Evenlode Global Investment View - October 2019

Written by Ben, 04 October 2019

PRINTER FRIENDLY VERSION

Fourth Quartered

No sooner had the fourth quarter of 2019 become a reality did global stock markets take a turn for the worse. The short term news flow has been about economic activity, or lack thereof, but comes on the back of a drip-fed diet of tariff spats, industrial slowdowns in specific sectors like autos and semiconductors and, of course, Brexit (thought I’d get that topic out of the way early on).

The fourth quarter of 2018 was notable for the apparent end to the near-decade-long global equity bull market, based on ostensibly similar sentiment to the current time, before the market said otherwise in the new year and rallied by over 20% as measured by the MSCI World index*. Last year markets had also been strong mid-year, but only time will tell whether 2019 proves to be a carbon copy.

Short term moves are interesting, but of more interest to us than whether the market has been going up or down is what corporate valuations are available at the current time, and whether those compensate for the risks involved in equity investing. This is illustrated by some of our portfolio actions over the last year, but first a recap on a couple of aspects of the Evenlode investment approach to set the scene.

 

Opportunities and risks

The type of business we look for on behalf of our clients is one that delivers value to its customers that few can match in their chosen field. Whether it’s because I need confidence in accessing the latest high quality academic research (Wiley, Wolters Kluwer, Relx), need a critical piece of IT infrastructure that can’t fail (Microsoft, Oracle, Accenture), or want a taste or smell that delivers every time (PepsiCo, P&G, Unilever), the return I receive as a customer is worth more to me than the purchase price. If a company finds itself in such an incumbent position it can take the resources generated from its customers to improve its goods and services in a virtuous circle. That’s the opportunity presented by a high-quality business.
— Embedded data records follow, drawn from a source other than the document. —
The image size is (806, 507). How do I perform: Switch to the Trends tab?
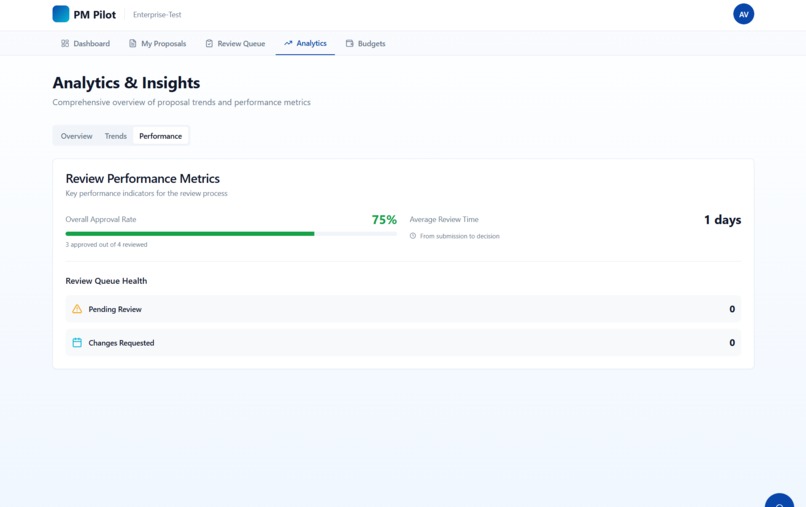click(x=116, y=136)
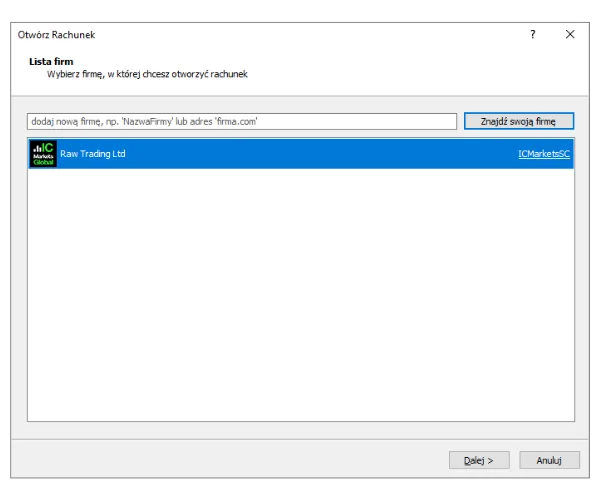Screen dimensions: 600x500
Task: Cancel with the Anuluj button
Action: coord(549,460)
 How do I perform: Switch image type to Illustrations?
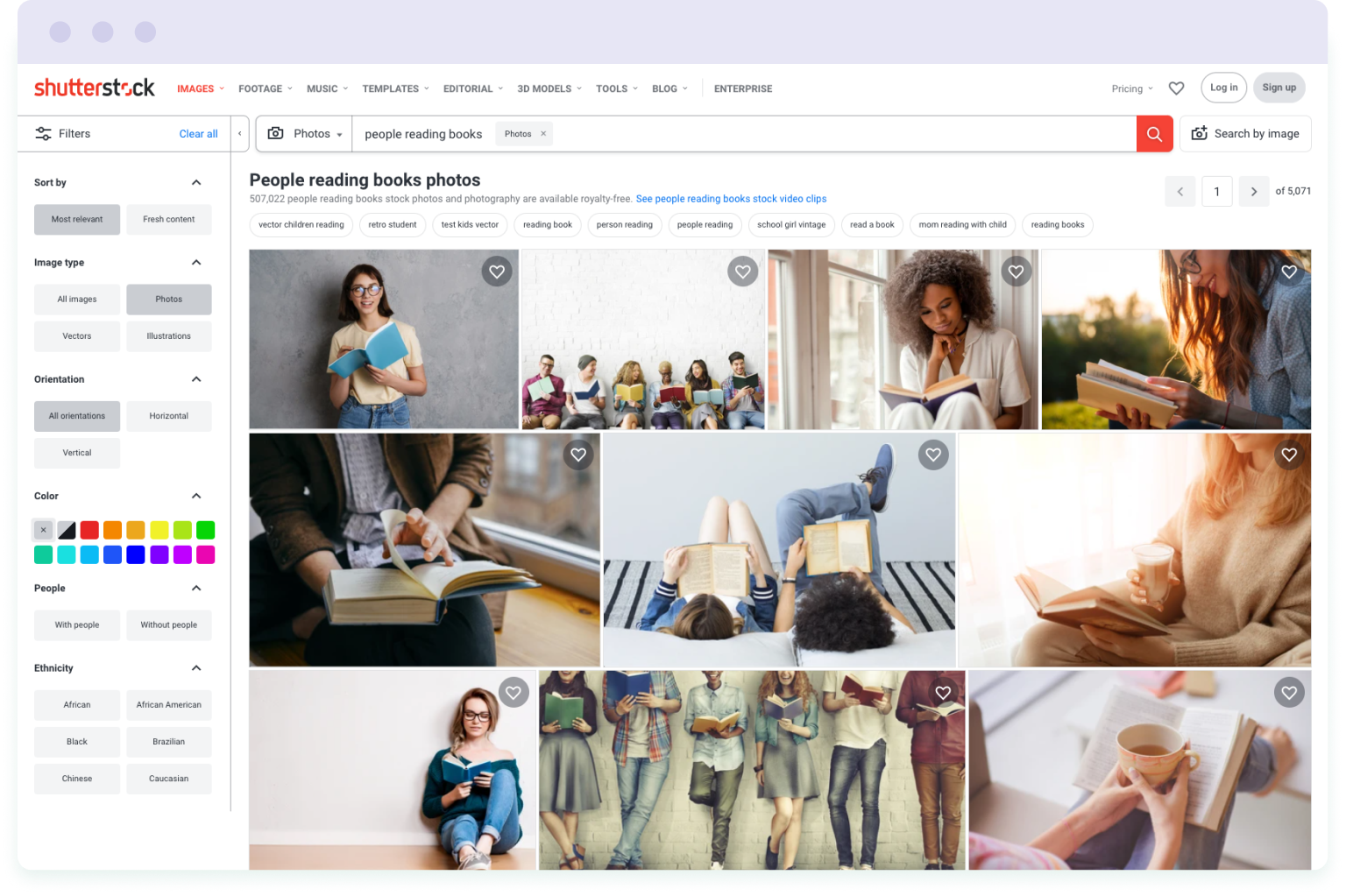pyautogui.click(x=168, y=335)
However, no business operates without risks, be it from competition, technological disruption, governmental interference, weak finances or just bad luck. We try to assess as many of those risks as possible when selecting companies for investment. Selecting robust companies is our first risk management tool.
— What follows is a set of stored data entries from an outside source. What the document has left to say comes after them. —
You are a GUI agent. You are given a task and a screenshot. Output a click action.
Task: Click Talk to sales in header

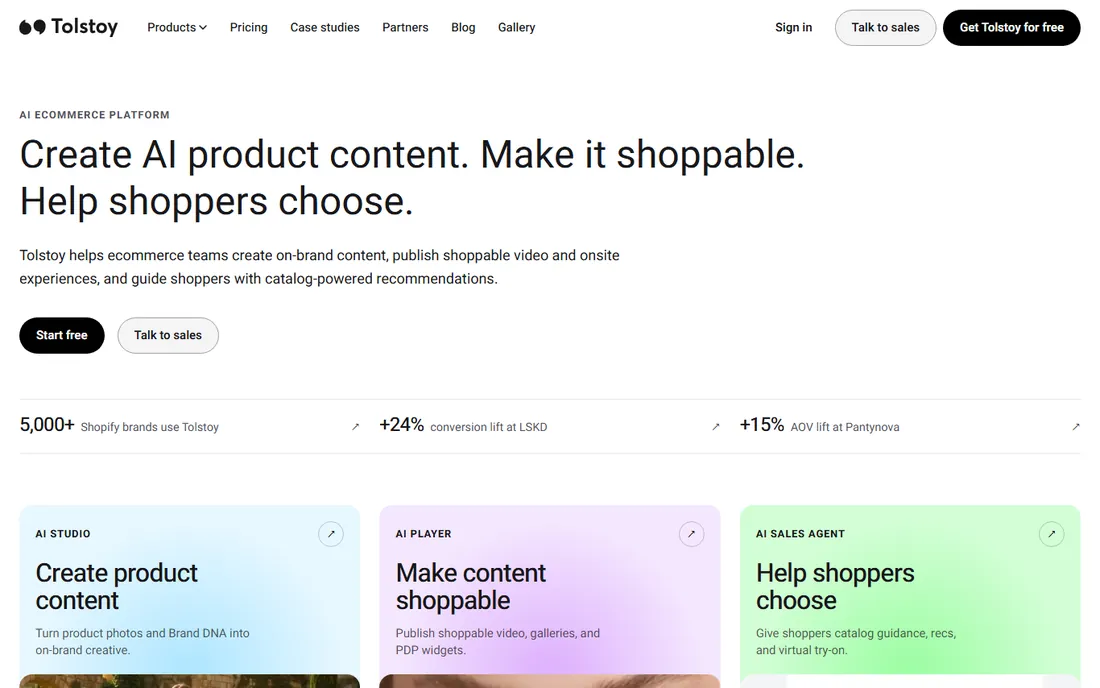[885, 27]
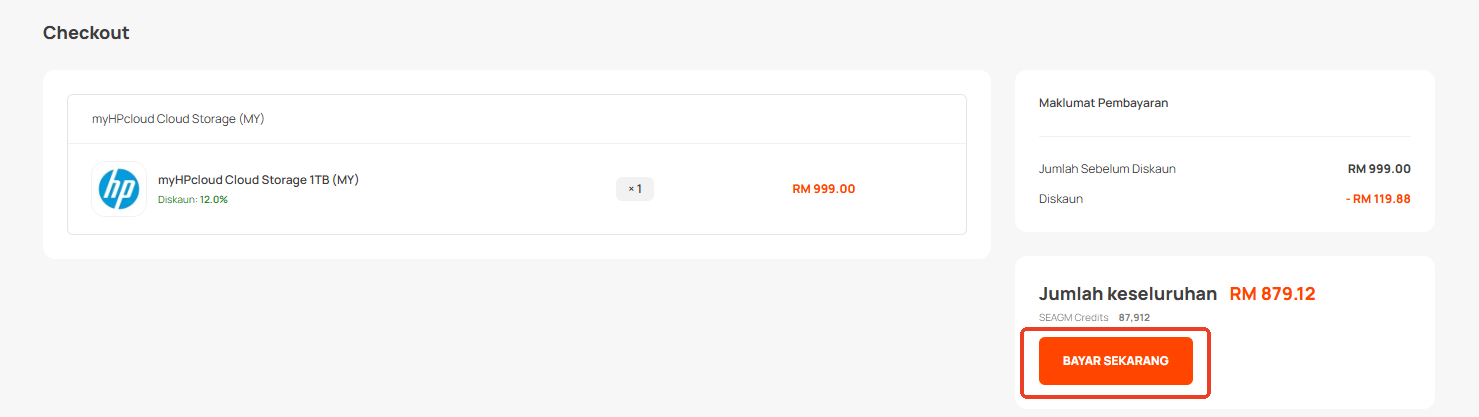Click the orange RM 999.00 product price

click(823, 189)
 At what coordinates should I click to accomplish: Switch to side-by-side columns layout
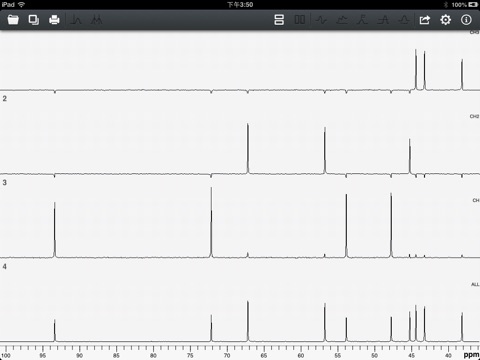point(300,20)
Second comes valuation. We make some basic assumptions in order to value the companies that pass our quality test, reflecting our analysis of the opportunities and the risks. In the uncertain world of business, our view is that the valuation of a company represents a risk rather than a fact, and it is our second risk management tool. Thanks to the volatility of the equity market it is the factor that changes most often. At any time we are attempting to balance the opportunities with the quality and valuation risks present within the Evenlode Global Income portfolio.

 

Fundamental shifts

We update our view of companies on an ongoing basis, through business analysis, monitoring news flow, interactions with companies and our regular set of investment and portfolio management meetings. Despite this effort, it is rare that there is a sudden, fundamental shift in our assessment of a company’s quality. Sometimes our view is modified through time as new information becomes available, and occasionally we can just decide we have got something wrong in our earlier analysis. This hasn’t happened in the Evenlode Global Income portfolio so far, although we did reduce the fund’s position in IT giant IBM in response to the increased debt taken on to fund the acquisition of Red Hat.

 

Valuation rules

What has happened is that market prices have moved, which means that all portfolio changes have been reflecting of the different valuation risks and opportunities on offer.
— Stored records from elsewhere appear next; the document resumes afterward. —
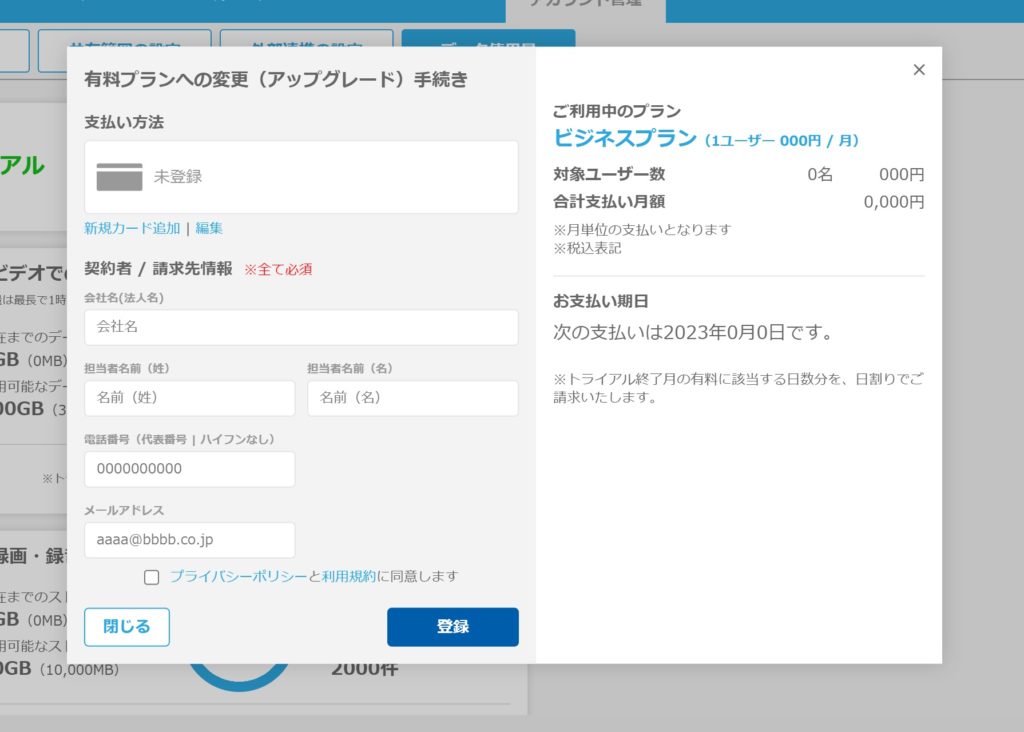1024x732 pixels.
Task: Open the 利用規約 terms link
Action: (349, 576)
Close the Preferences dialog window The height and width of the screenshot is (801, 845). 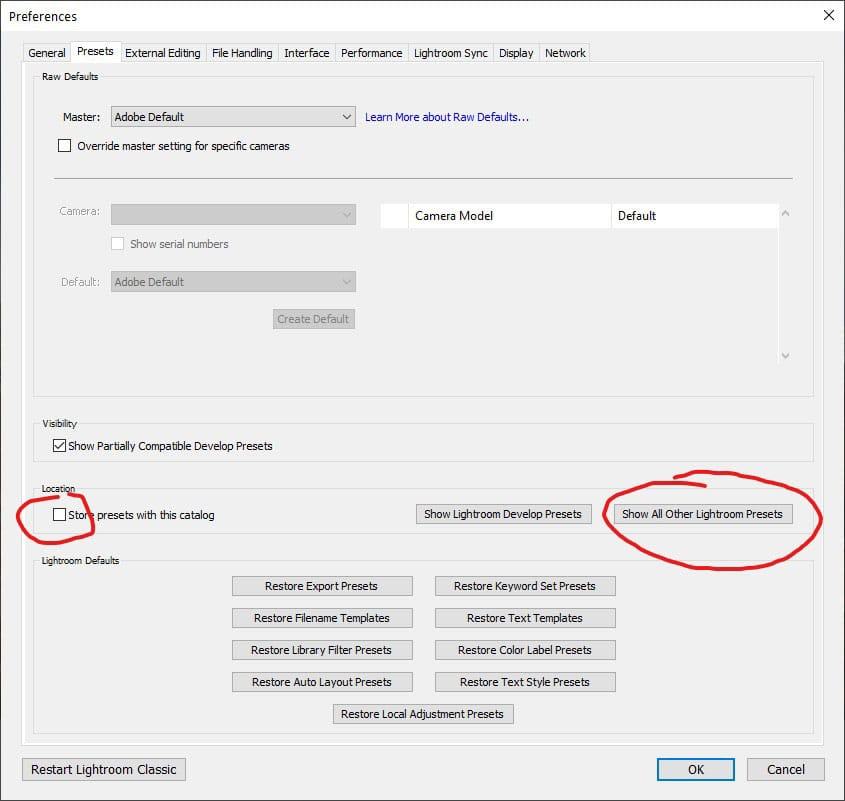tap(827, 16)
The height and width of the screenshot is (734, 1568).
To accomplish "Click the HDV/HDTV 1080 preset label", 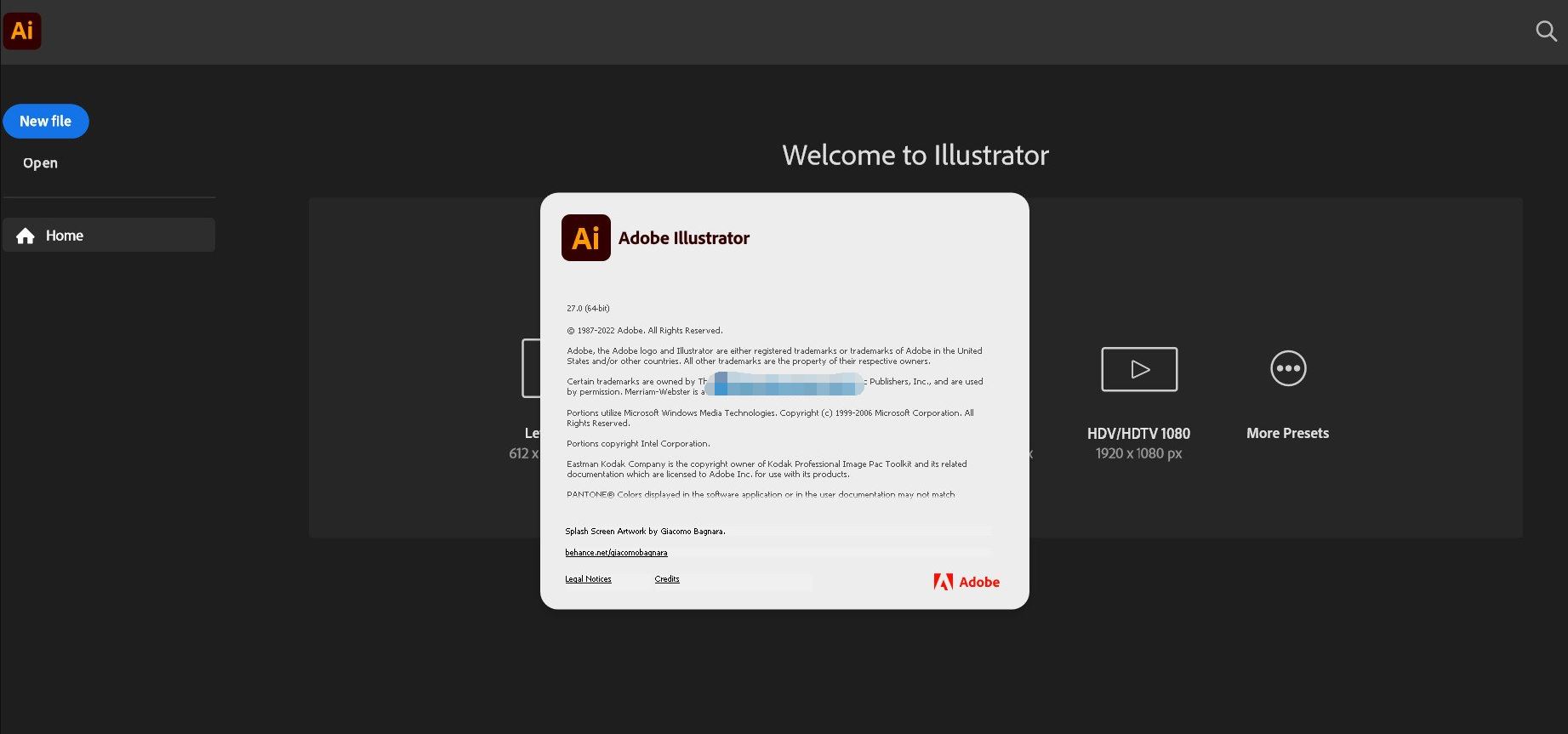I will coord(1138,434).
Some of the stable, high quality consumer franchises in the portfolio like Nestle, P&G, PepsiCo and Diageo have risen in price quite considerably. P&G delivered a 63% total return in the year to end-September 2019**, remarkable for what is underneath it all a pretty stable and steady company selling the basics helping to keep us and our babies clean and fresh.

With any return number it’s important to ask: ‘where did we start from, and where did we end up’? In P&G’s case the valuation a year ago looked to more than compensate for the risks, trading at better than fair value in our estimation. By the end of September 2019 it had moved into fair value territory***.

Fair value is ok, but if there are other high-quality businesses that offer better value then we can reduce valuation risk by moving from one to the other. And this is what we did. By reducing some consumer companies where the valuations look less appealing, we made room for others, including a new holding in Reckitt Benckiser, and building into the fund’s position in German consumer and industrial conglomerate Henkel. Nestle, P&G, PepsiCo and Diageo remain holdings, but at a lower level reflecting the changing valuation environment.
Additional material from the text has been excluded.